§ **To do**:
Set down the line that has "Image resolution: width=1269" and each line beneath it, through the last line of the entries, exactly and with no others.

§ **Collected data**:

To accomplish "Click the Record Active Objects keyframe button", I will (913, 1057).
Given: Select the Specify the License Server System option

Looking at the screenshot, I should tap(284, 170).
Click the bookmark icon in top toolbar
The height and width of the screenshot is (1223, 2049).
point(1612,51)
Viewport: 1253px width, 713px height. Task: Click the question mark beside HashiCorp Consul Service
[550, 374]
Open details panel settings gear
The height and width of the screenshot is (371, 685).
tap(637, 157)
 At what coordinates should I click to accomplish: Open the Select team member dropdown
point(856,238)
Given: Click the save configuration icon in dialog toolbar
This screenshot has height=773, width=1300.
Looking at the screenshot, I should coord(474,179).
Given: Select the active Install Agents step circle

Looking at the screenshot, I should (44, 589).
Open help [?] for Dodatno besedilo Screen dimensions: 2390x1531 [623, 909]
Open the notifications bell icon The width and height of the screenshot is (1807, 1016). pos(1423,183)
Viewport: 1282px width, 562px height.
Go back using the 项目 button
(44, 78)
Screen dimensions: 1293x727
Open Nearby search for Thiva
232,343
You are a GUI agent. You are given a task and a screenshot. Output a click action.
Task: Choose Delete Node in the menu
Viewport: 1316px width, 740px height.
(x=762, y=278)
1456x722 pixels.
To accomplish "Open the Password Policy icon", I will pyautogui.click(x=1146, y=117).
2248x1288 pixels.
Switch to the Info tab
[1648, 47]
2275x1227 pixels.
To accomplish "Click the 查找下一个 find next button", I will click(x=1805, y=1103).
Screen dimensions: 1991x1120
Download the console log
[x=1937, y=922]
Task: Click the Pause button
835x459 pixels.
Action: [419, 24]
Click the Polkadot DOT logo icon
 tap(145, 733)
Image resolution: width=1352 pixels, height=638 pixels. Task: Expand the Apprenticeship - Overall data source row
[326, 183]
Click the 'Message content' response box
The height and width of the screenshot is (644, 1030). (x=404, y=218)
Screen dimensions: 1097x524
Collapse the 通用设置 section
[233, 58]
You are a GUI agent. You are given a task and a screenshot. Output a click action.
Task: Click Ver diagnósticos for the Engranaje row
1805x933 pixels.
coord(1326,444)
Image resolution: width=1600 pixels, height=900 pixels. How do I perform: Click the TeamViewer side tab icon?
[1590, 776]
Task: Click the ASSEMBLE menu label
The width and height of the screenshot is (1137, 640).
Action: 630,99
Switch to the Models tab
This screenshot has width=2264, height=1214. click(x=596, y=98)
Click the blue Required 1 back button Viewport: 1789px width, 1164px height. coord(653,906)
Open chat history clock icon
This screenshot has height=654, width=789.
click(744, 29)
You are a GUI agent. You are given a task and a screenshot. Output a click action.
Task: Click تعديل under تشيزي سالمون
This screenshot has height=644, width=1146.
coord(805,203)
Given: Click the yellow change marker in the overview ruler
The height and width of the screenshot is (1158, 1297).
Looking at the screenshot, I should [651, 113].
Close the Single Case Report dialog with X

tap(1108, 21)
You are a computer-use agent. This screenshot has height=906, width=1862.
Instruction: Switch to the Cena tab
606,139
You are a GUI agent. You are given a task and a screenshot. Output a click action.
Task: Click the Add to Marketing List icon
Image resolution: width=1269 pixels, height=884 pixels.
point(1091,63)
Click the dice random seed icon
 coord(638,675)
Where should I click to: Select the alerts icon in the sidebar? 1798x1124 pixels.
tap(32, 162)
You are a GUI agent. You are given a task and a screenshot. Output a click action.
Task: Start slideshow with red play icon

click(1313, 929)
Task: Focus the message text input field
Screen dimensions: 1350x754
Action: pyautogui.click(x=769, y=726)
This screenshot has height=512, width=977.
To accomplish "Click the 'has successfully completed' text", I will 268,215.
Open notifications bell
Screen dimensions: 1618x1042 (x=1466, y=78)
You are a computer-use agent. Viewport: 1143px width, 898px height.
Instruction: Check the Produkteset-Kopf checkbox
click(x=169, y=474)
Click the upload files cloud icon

§ **Reply to the exercise**:
Image resolution: width=1269 pixels, height=884 pixels.
point(1091,63)
Click the dice random seed icon
 coord(638,675)
Where should I click to: Select the alerts icon in the sidebar? 1798x1124 pixels.
tap(32, 162)
You are a GUI agent. You are given a task and a screenshot. Output a click action.
Task: Start slideshow with red play icon

click(1313, 929)
Task: Focus the message text input field
Screen dimensions: 1350x754
Action: pyautogui.click(x=769, y=726)
This screenshot has height=512, width=977.
To accomplish "Click the 'has successfully completed' text", I will 268,215.
Open notifications bell
Screen dimensions: 1618x1042 (x=1466, y=78)
You are a computer-use agent. Viewport: 1143px width, 898px height.
Instruction: Check the Produkteset-Kopf checkbox
click(x=169, y=474)
Click the upload files cloud icon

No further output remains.